追加のセキュリティを提供するために、各POSTペイロードにはHTTPヘッダーX-Hub-Signature-256が含まれており、これを使用することによって、ペイロードがMetaサーバーからのものであることを確認できます。

この動作について、詳しくはWebhookフレームワークに関するドキュメントをご覧ください。
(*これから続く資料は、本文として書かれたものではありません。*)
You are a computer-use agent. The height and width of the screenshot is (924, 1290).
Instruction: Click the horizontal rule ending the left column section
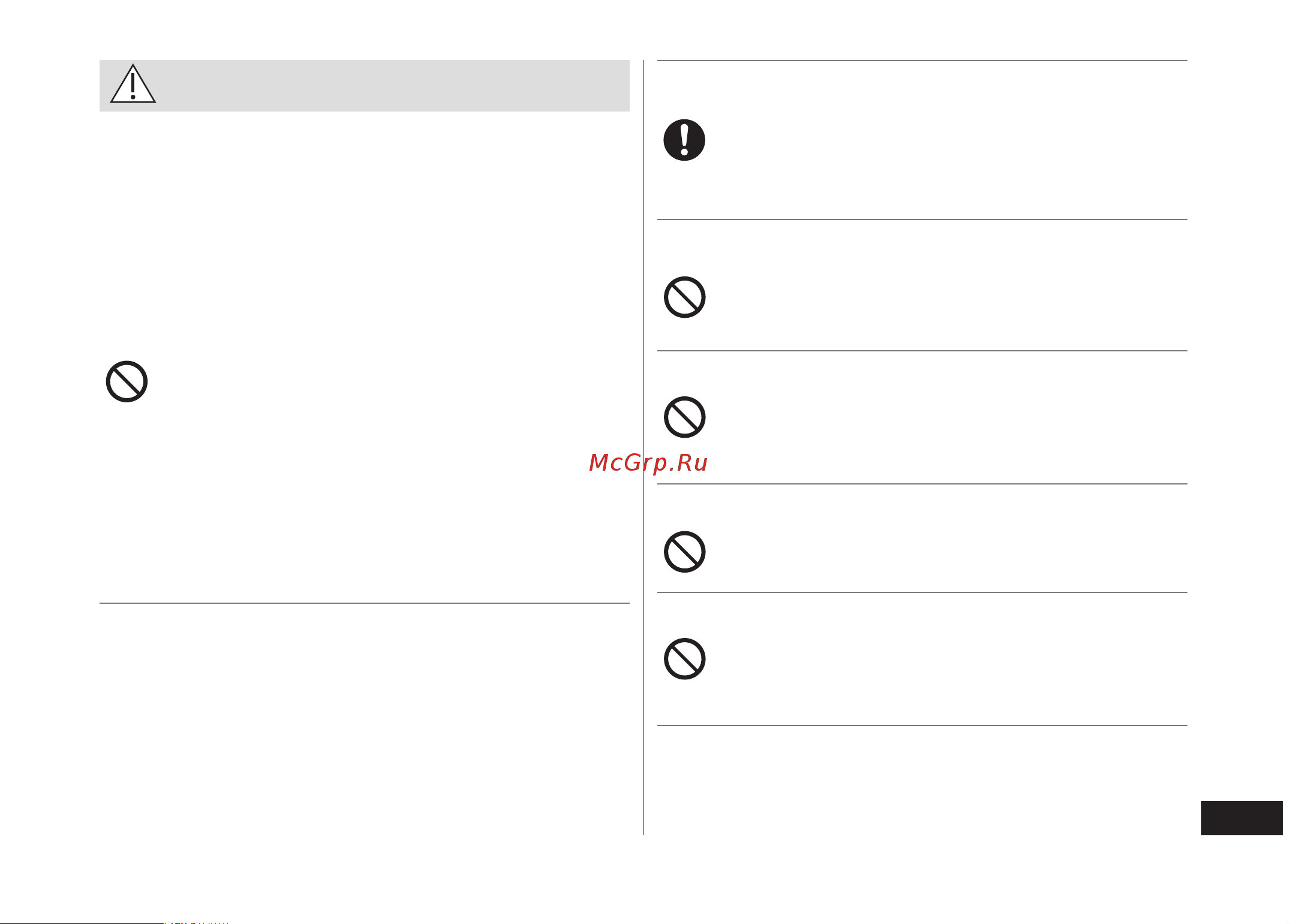364,603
API呼び出しを使用したWebhooksへのサブスクリプション登録

Webhookサブスクリプションを読み込んだり変更したりするためのAPI呼び出しには、通常のカスタム統合トークンではなく、アプリトークンを使用する必要があります。アプリトークンは、アプリID、「|」記号、app secretを連結して生成できます。

例:

データ	文字列
アプリID	504221332732118
app secret	d76ab3f35f3ff5aa6ffdc8637a660d2ea7
アプリトークン	504221332732118\|d76ab3f35f3ff5aa6ffdc8637a660d2ea7

現在のWebhookサブスクリプション登録を取得する(アプリトークンを使用)

GET graph.facebook.com
  /{app-id}/subscriptions
    &access_token={your_app_token}

新しいWebhookサブスクリプション登録を追加する(アプリトークンを使用)

POST graph.facebook.com
  /{app-id}/subscriptions
    ?object=page
    &fields=mention,messages
    &callback_url={your-url}
    &verify_token={your-verify-token}
    &access_token={your_app_token}

ページとアプリのサブスクリプション登録のトラブルシューティング

Webhooksを想定通りに受信できない場合は、ページとアプリの間のサブスクリプション登録が正しく設定されているかを確認してください。これは自動で設定されますが、失敗する場合もあります。例えば、Webhookの配信に長期間失敗した場合、このサブスクリプション登録は削除されることがあります。サードパーティアプリの場合は、アプリダッシュボードにアラートが表示されます。

このサブスクリプション登録を確認するには、以下のAPI呼び出しを使用します。

現在のアプリ/ページのサブスクリプション登録を取得する(ページトークンを使用)

GET graph.facebook.com
  /me/subscribed_apps?access_token={your_page_token}

このサブスクリプション登録を再作成するには、以下のAPI呼び出しを使用します。

現在のアプリ/ページのサブスクリプション登録を再作成する(ページトークンを使用)

POST graph.facebook.com
  /me/subscribed_apps?access_token={your_page_token}
	{"subscribed_fields": ["messages"...]}

Webhookのトピック

Workplaceでのアクティビティは、いくつかのトピックにグループ化されます。各トピックには、特定のトピックのイベントに対応する多数のフィールドがあります。アプリは、各トピックのWebhookの更新や、各トピック内の特定のフィールドについてサブスクリプション登録することができます。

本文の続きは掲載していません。